Objectives: This study, which is currently under investigation, seeks to examine the change in social functioning among teens with ASD following the implementation of a 12-week school-based teacher-assisted social skills intervention compared to teens in an active treatment control group.
Methods: Utilizing adapted treatment protocol from the UCLA PEERS Program, a parent-assisted evidence-based social skills intervention for teens with ASD, sixty participants will be recruited across six middle school and high school classrooms at The Help Group’s Village Glen School, a nonpublic school serving adolescents with ASD. Each of the six classrooms, comprised of approximately 10 students each, will be randomly assigned to one of two conditions: Treatment group (n = 30) or Active Treatment Control group (n = 30). Participants will receive daily social skills instruction for 30 minutes a day in both conditions. Participants in the Active Treatment Control group will receive the typical Village Glen school-based social skills scope and sequence. Participants in the Treatment group will receive the 12-week teacher-assisted PEERS intervention. Teachers assigned to the treatment condition will be trained and supervised in all aspects of the intervention. Key elements of the intervention will be taught didactically through instruction of simple rules of social etiquette. Newly learned skills will be rehearsed in the classroom, while teens receive performance feedback from their teachers during behavioral rehearsal exercises. Teens will also be required to complete weekly socialization homework assignments, which will help generalize the training outside of the classroom. Parents will receive weekly handouts to provide instruction about how to help their teen make and keep friends.

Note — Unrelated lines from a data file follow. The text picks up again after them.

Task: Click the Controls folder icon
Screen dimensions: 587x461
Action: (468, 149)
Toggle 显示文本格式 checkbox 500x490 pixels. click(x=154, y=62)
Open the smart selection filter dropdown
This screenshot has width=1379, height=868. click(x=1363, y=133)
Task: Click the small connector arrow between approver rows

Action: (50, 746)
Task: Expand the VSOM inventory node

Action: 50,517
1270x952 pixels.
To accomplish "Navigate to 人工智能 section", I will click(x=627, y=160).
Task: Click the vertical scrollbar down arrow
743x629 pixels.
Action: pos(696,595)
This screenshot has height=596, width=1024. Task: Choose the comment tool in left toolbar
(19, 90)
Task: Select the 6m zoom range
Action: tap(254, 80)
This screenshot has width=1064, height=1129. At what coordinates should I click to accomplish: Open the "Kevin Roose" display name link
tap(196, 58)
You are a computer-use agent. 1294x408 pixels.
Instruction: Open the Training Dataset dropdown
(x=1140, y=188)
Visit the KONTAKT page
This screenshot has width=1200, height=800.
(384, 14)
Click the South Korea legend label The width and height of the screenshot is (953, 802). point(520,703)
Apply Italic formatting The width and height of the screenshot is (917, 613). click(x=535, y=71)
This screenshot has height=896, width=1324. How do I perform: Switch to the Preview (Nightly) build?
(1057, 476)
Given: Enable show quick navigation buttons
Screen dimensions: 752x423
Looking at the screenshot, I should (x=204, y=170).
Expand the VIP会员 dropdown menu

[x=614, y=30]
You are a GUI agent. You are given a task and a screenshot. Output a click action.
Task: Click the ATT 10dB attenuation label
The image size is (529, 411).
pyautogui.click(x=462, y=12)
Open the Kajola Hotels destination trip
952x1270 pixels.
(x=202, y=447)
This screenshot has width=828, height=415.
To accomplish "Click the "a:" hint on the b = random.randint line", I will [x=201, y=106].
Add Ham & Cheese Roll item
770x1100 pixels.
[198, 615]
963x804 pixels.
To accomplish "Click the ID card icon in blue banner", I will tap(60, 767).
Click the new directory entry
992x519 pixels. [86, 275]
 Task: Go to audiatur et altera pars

Results: Forthcoming preliminary findings are anticipated to reveal that teens in the PEERS teacher-assisted social skills condition will exhibit significantly greater improvement in their social functioning and friendship skills compared to teens in the active treatment control condition, according to self-reports, teacher-reports, and parent-reports.
Conclusions: Findings are anticipated to suggest that the use of the PEERS teacher-assisted social skills intervention is effective in improving the social competence and friendship skills of teens with ASD.